Die „Erbsünde“ ist an mir abgeprallt wie ein scharf geschossener Ball an Beton. Meine Mutter hat mit 13 Brust-OPs alles bezahlt, was es zu bezahlen gibt für ein Nachkriegskind. Penicillin von der Besatzungsmacht im zerbombten Pforzheim für die Mutter. Ich war monatelang ohne Mutter in der Schneiderwerkstatt meines Vaters, behütet von meiner Tante.
Es muss ein armseliges „Erb-Sünden“ gewesen sein nach der Gefangenschaft des Vaters, nach den Versteckspielen vor „Fliegerangriffen“ in Gräben zwischen Elternort A und Elternort B der beiden Jungvermählten. Ein abgehungerter Mann aus – im Vergleich noch guter – englischer Gefangenschaft, quer durch Deutschland unterwegs von Nord nach Süd. Und sie, ein Mädchen, vor das sich der arbeitslose SPD-Vater noch schützend gestellt hatte angesichts alliierten Soldaten.
Sie erhielten zur Hochzeit „Mein Kampf“ von Adolf Hitler. Später habe ich dieses elende Buch an einen Nachbarn ausgeliehen – und nie wieder bekommen. Die Traubibel allerdings habe ich noch.

Mir scheint, dass diese persönlichen „Erinnerungen“ heute nur noch verstanden werden von Fliehenden aus dem Sudan etc. und von vor russischen Drohnen und Bomben Flüchtenden aus der Ukraine.
Das ist kein theoretisches Fabulieren über Sünde, gar Augustins sexualfeindliche „Erbsünde“. In den Höllen dieses Planeten haben „Schuldige“ wie „Unschuldige“ längst „bezahlt“; und das Leiden wird schlimmer werden.

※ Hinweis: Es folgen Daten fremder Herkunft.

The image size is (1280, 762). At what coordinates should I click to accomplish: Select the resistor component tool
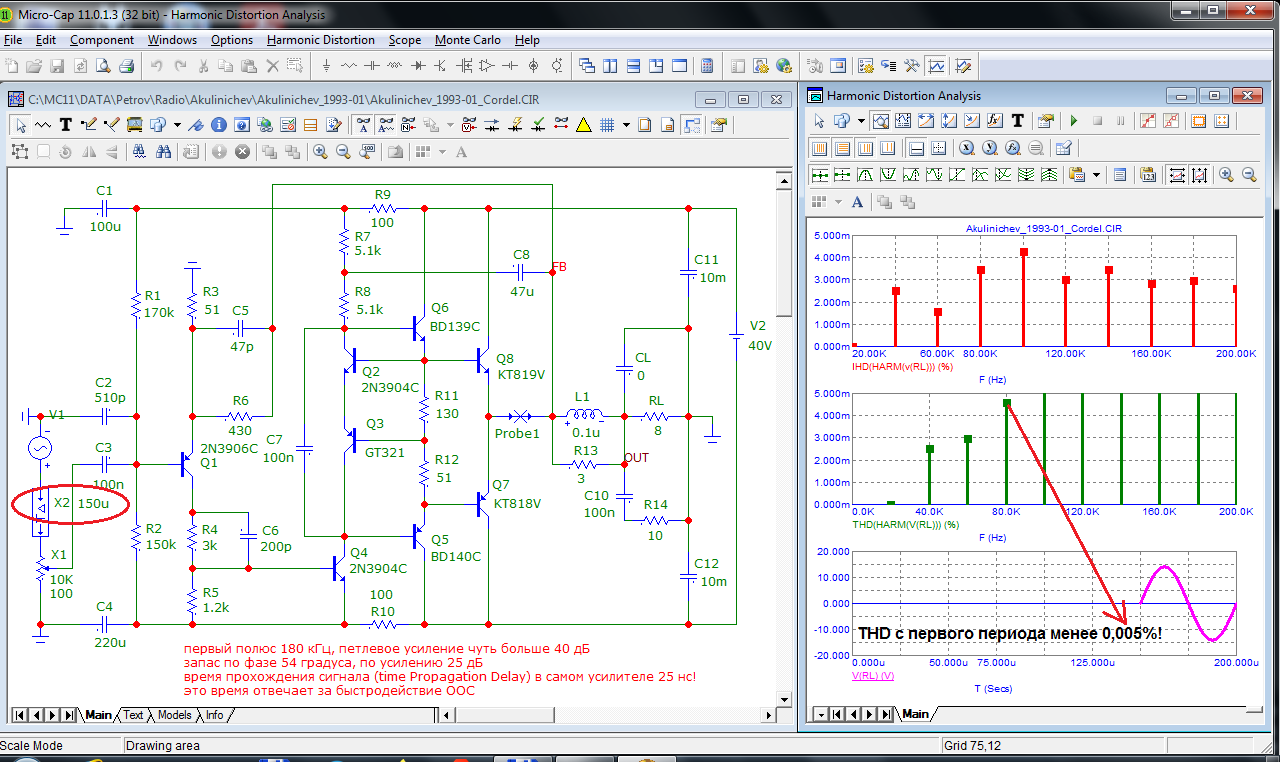click(349, 66)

Ich habe kein Verständnis dafür, dass getreu dem (nicht nur) amerikanischen Fundamentalismus vor allem Frauen leiden müssen. Lieben, schwanger werden, eine ungewollte Schwangerschaft abbrechen – es sind meist Männer, die das als „Sünde“ bezeichnen. Mit dem vergleichbar – heuchlerischen – sexualfeindlichen Hintergrund.
Damit muss Schluss sein. Die Kirche sollte sich nicht hergeben für eine antiquierte, Menschen ins Elend stürzende „Erbsündelehre“. Aus seiner Zeit mag Augustinus mit viel gutem Willen noch verständlich sein. Wie auch die „Dreifaltigkeitslehre“ aus der Distanz als philosophisches Konstrukt verständlich sein mag.

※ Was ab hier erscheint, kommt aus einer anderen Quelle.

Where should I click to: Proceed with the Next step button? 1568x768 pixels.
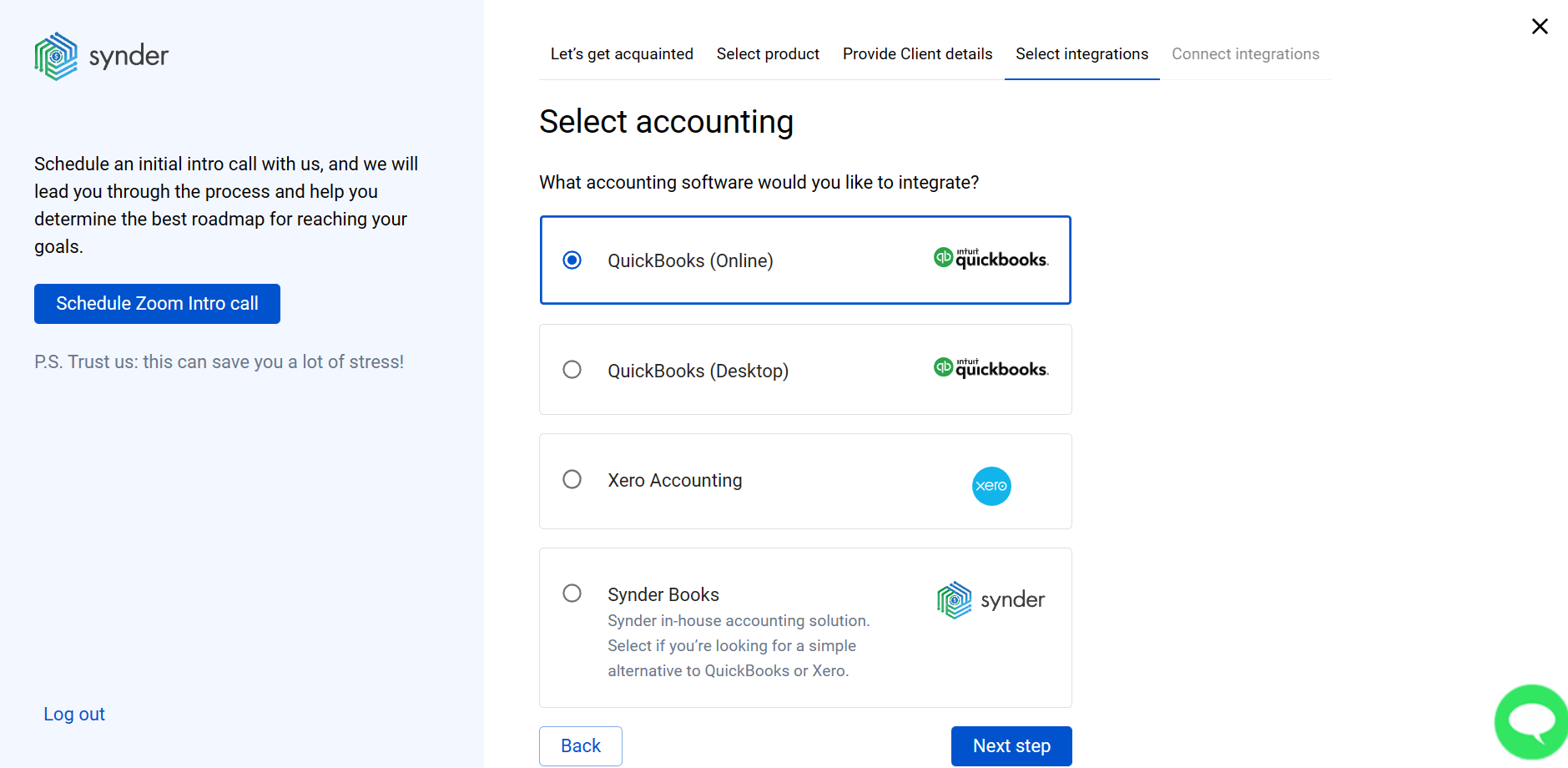tap(1011, 745)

Ich spreche als Seelsorger und „praktizierender“ Pfarrer:
Entsündigen wir die Sexualität!
Schätzen wir die Liebe!
Hüten wir die Schwachen!
Lieben wir die Fremden!
Schützen wir die Verängstigten!

Es muss klar sein – und gerne auch in Taufvorbereitungen wie in jeder Seelsorge betont werden: Wenn zwei Liebende miteinander schlafen, dann ist das keine Weitergabe der Erbsünde, sondern eine Freude mit- und aneinander.
Dies gilt allerdings mit der Einschränkung, dass dies in vollem gegenseitigem Einverständnis, in Freiheit und Respekt voreinander, ohne die Macht der Abhängigkeit und bei vollem Bewusstsein geschieht.

Was wäre allein schon damit gewonnen, wenn die sexuelle Liebe zueinander nicht mehr angst- und schuldbesetzt wäre. Nicht für die Kirche. Aber für die Liebe, die Redlichkeit, den freien Atem und den aufrechten Gang der Menschen.

Dass wir als Pfarrerinnen und Pfarrer nicht nur bei diesem Thema sehr unterschiedlicher Meinung sein können, zeigt die aktuelle Befragung von Autorinnen und Autoren der PASTORALBLÄTTER zum Thema „,Sünde‘ – Woran glaubst du ganz persönlich?“ (S. 987ff)

Ich wünsche Ihnen gesegnete Gottesdienste in der „dunklen“ Zeit des Novembers. Es wartet auf uns alle ein Licht. Trauen wir ihm über den Weg!